Der Umstand, dass die Beklagte die streitigen Aufnahmen aus der Hand gegeben hat und sie heute nicht mehr zur Verfügung stehen, würde einen solchen Beleg nur dann entbehrlich machen, wenn das Vorbringen des Klägers zum Aussagegehalt der Aufnahmen mit Wahrscheinlichkeit richtig wäre (BGHZ 132, 47) oder wenn sich die Beklagte dem Vorwurf einer missbilligenswerten Beweisvereitelung ausgesetzt hätte (BGH NJW 1963, 389 [BGH 06.11.1962 - VI ZR 29/62]). Die erste der beiden Alternativen hat das Landgericht unter Bezug auf die Darlegungen des Sachverständigen Prof. Dr. A. überzeugend verneint (LGU S. 11), und gegen die Bejahung der zweiten Alternative spricht, dass die Beklagte plausible Gründe zur Erklärung ihres Verhaltens angeführt hat; jedenfalls reichen diese Gründe aus, den prozessualen Vorteil des Klägers auf eine bloße Beweiserleichterung zu begrenzen (BGH NJW 2008, 982 [BGH 17.01.2008 - III ZR 239/06]; Laumen MDR 2009, 177), die angesichts der seiner Behauptung zuwiderlaufenden Erkenntnisse des Sachverständigen Prof. Dr. A. am Ende nicht weiterhilft.
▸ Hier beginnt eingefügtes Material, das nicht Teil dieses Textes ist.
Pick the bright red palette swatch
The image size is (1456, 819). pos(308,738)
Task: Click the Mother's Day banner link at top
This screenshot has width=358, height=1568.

Selbst wenn die vom Kläger reklamierte Beweislastumkehr zum Zuge käme, würde das nur bedeuten, dass Zweifelsfragen hinsichtlich des Kausalverlaufs zu seinen Gunsten zu beantworten wären. Derartige Zweifel gibt es jedoch nicht. Vielmehr sind die Schadensursächlichkeiten geklärt oder zumindest - was beweisrechtlich gleichzustellen ist (BGHZ 159, 48) - mit größter Wahrscheinlichkeit gesichert."
Dagegen hat der Kläger nichts erinnert.
Rechtsmittelstreitwert: 62.356,15 EUR (= 65.856,15 EUR abzüglich 3.500 EUR).